Perhimpunan Indonesia pada tahun 1927 di Belanda.

JIKA kita menilik kembali sejarah bangsa Indonesia, momentum Sumpah Pemuda merupakan salah satu agenda penting yang tak boleh dilupakan. Bahkan bahasa persatuan Indonesia juga lahir dari kongres para pemuda yang ditanamkan dalam ikrar ke-3 pada Sumpah Pemuda.

Sebelum tercetusnya kongres Sumpah Pemuda pada tahun 1928. Pergerakan perlawanan melawan penjajah hanya bersentral pada daerah lokal saja. Belum menjadi kesatuan, minim strategi hingga seringkali dipatahkan dengan mudah oleh penjajah Belanda. Saat itu kaum muda belum memiliki kesadaran akan kesatuan yang akhirnya membuat mudah diadu domba oleh Belanda.

Penjajahan banyak menimbulkan penderitaan yang panjang untuk bangsa Indonesia. Belanda dengan senang hati menguras kekayaan alam bahkan memaksa para pribumi untuk bekerja dengan sewenang-wenang. Rakyat hidup miskin hingga mati kelaparan sedangkan para penjajah tertawa dengan keberingasan.

Namun kemajuan pendidikan bagi pribumi semakin pesat. Akibat perkembangan pendidikan ini melahirkan orang-orang terpelajar dan menguntungkan kaum pribumi untuk membuka kesempatan mendirikan organisasi-organisasi yang dapat menciptakan kesadaran persatuan nasional untuk melawan para penjajah.

Menurut tulisan “Memahami Sumpah Pemuda” yang ditulis oleh Kartono dan Susi Dyah Fatmawati, kesadaran nasional tumbuh lewat peranan golongan terpelajar.

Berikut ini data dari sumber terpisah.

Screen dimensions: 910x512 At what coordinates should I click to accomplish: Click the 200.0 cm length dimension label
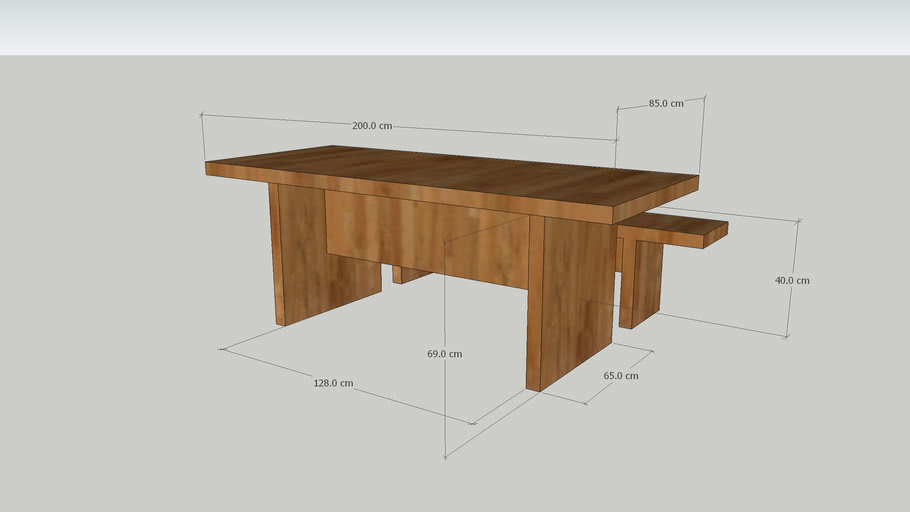coord(371,126)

Melalui diskusi-diskusi, para pelajar menarik kesimpulan bahwa akibat belenggu tradisional dan diskriminasi serta sistem kesukuan yang dijalankan pemerintah kolonial Belanda menjadi penghambat cita-cita nasionalisme dan kemerdekaan di Indonesia. Oleh sebab itu para pelajar dan cendikiawan membentuk organisasi yang memiliki keanggotaan yang luas. Misalnya seperti Budi Utomo, Sarekat Islam, Perhimpunan Indonesia, Partai Nasional Indonesia dan sebagainya. Lewat organisasi itulah kita mulai berjalan menuju gerbang kemerdekaan.

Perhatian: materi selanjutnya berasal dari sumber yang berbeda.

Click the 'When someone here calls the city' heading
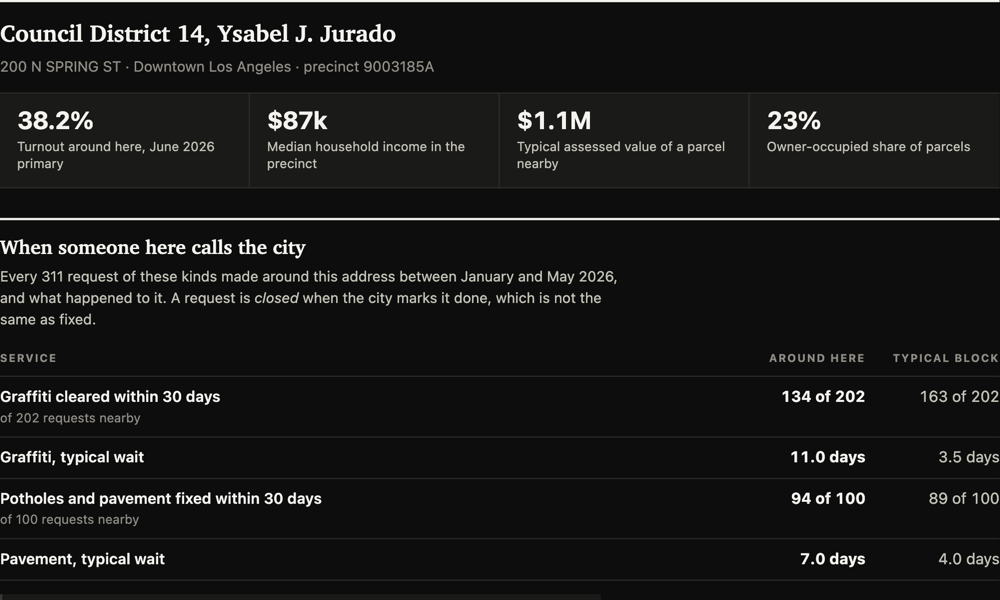Image resolution: width=1000 pixels, height=600 pixels. click(153, 247)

PI atau Perhimpunan Indonesia merupakan satu-satunya organisasi pemuda yang terus maju pada perjuangannya dalam menuntut kemerdekaan. Iwa Kusuma salah satu pengurus PI mengeluarkan pernyataan pada tahun 1923, ia menyatakan masa depan Indonesia terletak pada adanya bentuk pemerintahan yang bertanggung jawab pada rakyat. Oleh karena itu Indonesia akan jaya jika tidak ada perpecahan, menanamkan nilai kesatuan dan persatuan, dan melawan imperialisme serta kolonialisme Belanda.

Bahkan tuntutan PI sampai pada terdengar di forum Internasional dalam Kongres Liga Anti Imperialisme di Brussel, Belgia pada 27 Februari tahun 1927. Dengan semangat yang membara perjuangan PI ternyata sangat berpengaruh terhadap organisasi lain di Indonesia. Gagasan persatuan itu terdengar hingga kedaerah-daerah. Mereka merasa harus ada organisasi yang menunjukan kesatuan karena selama ini mereka hanya membawa nama daerah masing-masing seperti Jong Java, Jong Sumateranen Bond, Jong Ambon, Pemuda Kaum Betawi ataupun organisasi yang dibangun berdasarkan agama atau kepercayaan seperti, Jong Islamieten Bond, Studeence Minahasa dan lainnya.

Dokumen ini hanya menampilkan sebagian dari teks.